Well the time came when last month we watched Big Fish (one of my favorite movies, you really should check it out). I've always loved this movie, but it never came close to making me cry, but this particular time after not having seen it in years its what triggered my grief. Without spoiling the movie for anyone who hasn't seen it, in the end there's a scene where a son gets to say goodbye to his dying father. And it all started with the thought "I never got to say goodbye", as I connected w/ the scene in relation to watching my mother die. The night my mother died, by the time I got to the hospital, she no longer was conscious. The moments during her actual death she made noises like she was trying to say something, but nothing understandable ever came out. So in essence, I never really got to say goodbye.

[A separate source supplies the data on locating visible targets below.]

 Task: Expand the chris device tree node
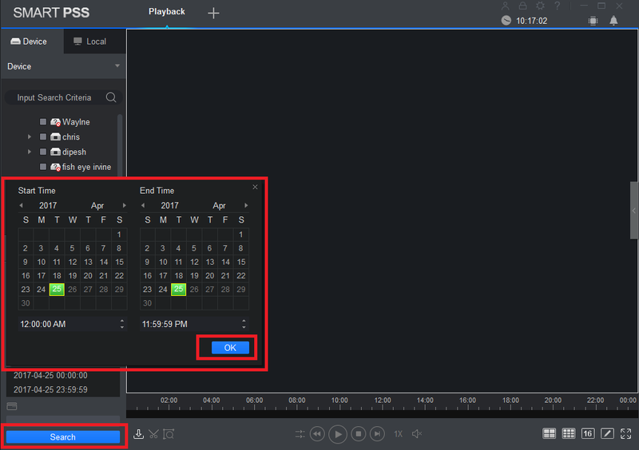[x=30, y=136]
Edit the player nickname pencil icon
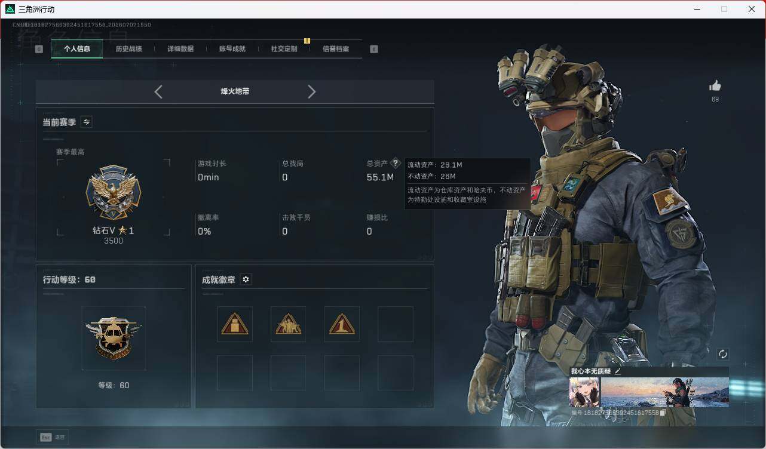Image resolution: width=766 pixels, height=449 pixels. coord(618,371)
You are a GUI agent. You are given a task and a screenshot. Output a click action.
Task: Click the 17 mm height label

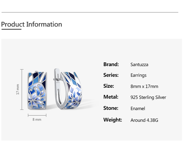(18, 89)
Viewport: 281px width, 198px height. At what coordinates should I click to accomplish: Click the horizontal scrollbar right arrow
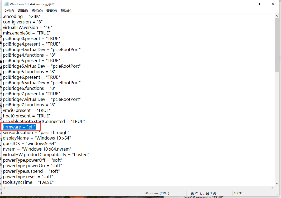tap(273, 188)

That thought I had was like a key to the 30 foot walls I built around my grief, and it all fell apart. All the walls crumbled, all the rusty locks broke open, all the emotions like water rushing through a broken dam, came flooding out...it was instantly overwhelming. And...I cried. I cried like I've never cried before...HUGE, sobbing, grief ridden crying. I have never ever cried like this, and I couldn't stop. My instant reaction was to try to stop, but just like I didn't know how to reach my grief when it was walled up, I didn't know how to stop crying. It was like standing in the middle of a river, trying to figure out how to get it to stop flowing instantly. Wasn't gonna happen...so I let myself go, released control and just rode it.
Needless to say, my wife and kids lost it as well. My kids have never seen me cry, and all of a sudden they see me just sobbing like a fucking Fat Boy (from the 80's rap group: UHUHUHUHUH LOL). Now everyones crying, and no one knows why I am, and everyone's hugging me, and I managed to get out: " I never got to say goodbye...HE (the actor) got to say goodbye, and it was beautiful...My mom deserved a goodbye, she deserved for it to be beautiful just like that...I should have been able to send her off into death just like that...it's what she deserved..." And now knowing why I was crying everyone started crying even more. LOL....and after, I felt a weight ( a rather huge one) off my shoulders. The grief was no longer locked up, and I smiled.
None of this changes the fact that I miss my mother, more so now, than a year ago. It tears heart in two knowing that she won't PHYSICALLY be able to see my beautiful daughters grow up, graduate, get married, and do wonderful things. But I know that she sees us all, wherever she is, and I live my life hoping to continue to make her proud.
She was a truly amazing woman, one the world can never replace. She was a woman that everyone admired, and lived her life full of honesty, integrity and strength. And I hope where she is, there is no more pain, and that she continues to smile down on us, and I hope she's proud.
I love you, mom. I miss you, and life will never be the same without you....but you live on in my thoughts every day.